Рамакришна с любовным вниманием вглядывается в лица окружающих и дает каждому из них характеристику. Все их черты, глаза прежде всего, но также лоб, нос, зубы, губы, уши говорят языком, к которому он имеет ключ. Он говорит с легким и приятным заиканием. Речь заходит о Ниракара Брахмане (боге без образа).
«Повторяя слово „Ниракара“, он спокойно погрузился в самадхи (экстаз), как пловец, скользнувший в глубину моря… Мы жадно наблюдали за ним… его тело вытянулось и слегка окоченело. Не было заметно ни малейшего напряжения нервов или мускулов. Ни малейшего движения. Обе его руки покоились на коленях, пальцы слегка переплелись. Поза сидящего тела была свободна, но совершенно неподвижна. Немного приподнятое вверх лицо спокойно. Глаза почти, но не совсем, закрыты; глазное яблоко не вывернуто и не скошено, только неподвижно. Из-за полуоткрытых в блаженной улыбке губ сверкали ослепительно белые зубы. Никакой портрет не мог бы передать невыразимую прелесть этой чудесной улыбки».[222]

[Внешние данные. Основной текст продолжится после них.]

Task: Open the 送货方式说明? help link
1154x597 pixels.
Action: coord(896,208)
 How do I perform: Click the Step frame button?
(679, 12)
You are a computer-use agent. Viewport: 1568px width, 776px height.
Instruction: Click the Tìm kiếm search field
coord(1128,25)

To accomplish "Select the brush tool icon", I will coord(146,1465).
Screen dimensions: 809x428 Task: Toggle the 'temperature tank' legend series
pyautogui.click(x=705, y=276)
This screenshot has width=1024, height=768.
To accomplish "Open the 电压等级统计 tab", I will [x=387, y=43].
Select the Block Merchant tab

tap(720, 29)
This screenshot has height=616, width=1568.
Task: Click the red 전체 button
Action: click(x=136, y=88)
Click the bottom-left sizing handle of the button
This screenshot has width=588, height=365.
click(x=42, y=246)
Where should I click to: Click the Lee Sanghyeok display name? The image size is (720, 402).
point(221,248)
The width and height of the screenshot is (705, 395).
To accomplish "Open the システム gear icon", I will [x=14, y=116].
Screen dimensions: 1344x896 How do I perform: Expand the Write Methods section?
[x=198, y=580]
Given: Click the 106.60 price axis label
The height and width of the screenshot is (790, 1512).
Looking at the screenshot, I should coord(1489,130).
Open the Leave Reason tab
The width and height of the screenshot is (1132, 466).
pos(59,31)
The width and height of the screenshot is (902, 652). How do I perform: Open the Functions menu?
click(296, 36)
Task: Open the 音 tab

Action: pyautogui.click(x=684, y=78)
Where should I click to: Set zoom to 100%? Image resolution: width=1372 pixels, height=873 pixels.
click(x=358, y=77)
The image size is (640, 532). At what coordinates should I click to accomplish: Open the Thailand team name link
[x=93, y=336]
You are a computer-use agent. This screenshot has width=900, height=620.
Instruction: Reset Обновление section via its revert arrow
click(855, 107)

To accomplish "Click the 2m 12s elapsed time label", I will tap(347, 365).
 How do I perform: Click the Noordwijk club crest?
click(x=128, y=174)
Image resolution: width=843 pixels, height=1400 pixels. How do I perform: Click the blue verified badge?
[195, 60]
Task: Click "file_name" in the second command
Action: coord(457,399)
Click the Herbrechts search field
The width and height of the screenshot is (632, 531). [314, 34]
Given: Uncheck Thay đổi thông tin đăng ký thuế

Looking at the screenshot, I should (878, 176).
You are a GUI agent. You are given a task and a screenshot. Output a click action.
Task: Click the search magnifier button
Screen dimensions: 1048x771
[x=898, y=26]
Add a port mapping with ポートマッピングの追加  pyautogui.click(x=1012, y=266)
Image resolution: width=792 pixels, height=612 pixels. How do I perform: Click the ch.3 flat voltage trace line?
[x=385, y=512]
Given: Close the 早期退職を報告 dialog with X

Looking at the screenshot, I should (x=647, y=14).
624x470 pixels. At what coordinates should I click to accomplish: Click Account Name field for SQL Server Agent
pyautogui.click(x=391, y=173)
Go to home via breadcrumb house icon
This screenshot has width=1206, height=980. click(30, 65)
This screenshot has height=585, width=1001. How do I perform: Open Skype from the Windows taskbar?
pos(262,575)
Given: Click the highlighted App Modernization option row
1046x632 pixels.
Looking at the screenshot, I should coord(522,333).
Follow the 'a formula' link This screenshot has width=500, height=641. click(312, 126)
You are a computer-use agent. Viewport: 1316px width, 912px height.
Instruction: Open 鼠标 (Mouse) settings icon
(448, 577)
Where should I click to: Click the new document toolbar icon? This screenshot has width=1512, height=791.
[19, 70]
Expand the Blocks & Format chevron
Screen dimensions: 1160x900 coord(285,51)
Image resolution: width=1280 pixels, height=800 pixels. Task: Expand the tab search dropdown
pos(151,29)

Его возвращают на землю пением гимна. «…Он открывает глаза, смотрит вокруг с удивлением. Музыка замолкает. Парамаханса, глядя на нас, спрашивает: „Кто эти люди?“ Потом он несколько раз сильно хлопает себя по голове, восклицая: „Спускайся, спускайся…“ Придя окончательно в сознание, он начинает петь приятным голосом гимн богине Кали…»
Он поет о тождестве божественной Матери с Абсолютом, поет об игре с воздушным змеем из человеческих душ, который Мать запускает, держа его на веревке иллюзии.[223]
«…Мир – это игрушка Матери. Она для забавы позволяет одному-двум змеям из тысячи сорваться с веревки иллюзии. Это ее игра. Она говорит избранной ею душе, лукаво подмигивая ей: „Ступай в мир и живи там, пока не получишь от меня дальнейших распоряжений“».
И, подражая ей, он обращается к ученикам Кешаба со снисходительной иронией, вызывающей дружный хохот:
– Вы живете в мире? Ну и оставайтесь там. Вам не предназначено покинуть его. Будьте тем, что вы есть: чистым золотом, смешанным с лигатурой, сахаром, смешанным с патокой… Мы играем в игру, в которой надо получить семнадцать очков, чтобы выиграть. Я получил больше – и проиграл. Вы ловкие люди, недобрали очков и можете продолжать игру… В сущности, совсем не важно, живете ли вы в миру или в семье, лишь бы не терять общения с богом…
Именно во время этих бесед, чудесно сочетающих наблюдательность и экстаз, насмешливый здравый смысл и высочайшие идеи, Парамаханса говорит свои чудесные притчи, о которых я уже упоминал, – о божественном резервуаре с несколькими «гхатами» (лестницами) и о Кали-пауке. Он обладает слишком тонким чутьем реальности, слишком ясно читает в душах людей, чтобы рассчитывать довести их до такой же степени свободы духа, какой он сам достиг; он рассчитывает свою мудрость по их силам; он не требует большего, чем эти силы могут дать, но дать уже надо все, без остатка.
Прежде всего он открывает перед Кешабом и его учениками с широтой взгляда и терпимостью, допускающей законность различных точек зрения (казавшихся им до этих пор непримиримыми), – прежде всего он открывает перед ними сущность жизни, дух живого творчества. Этим интеллигентам, окостеневшим в рамках своего разума – своих разумов, – он развязывает члены, делает их свободными и гибкими.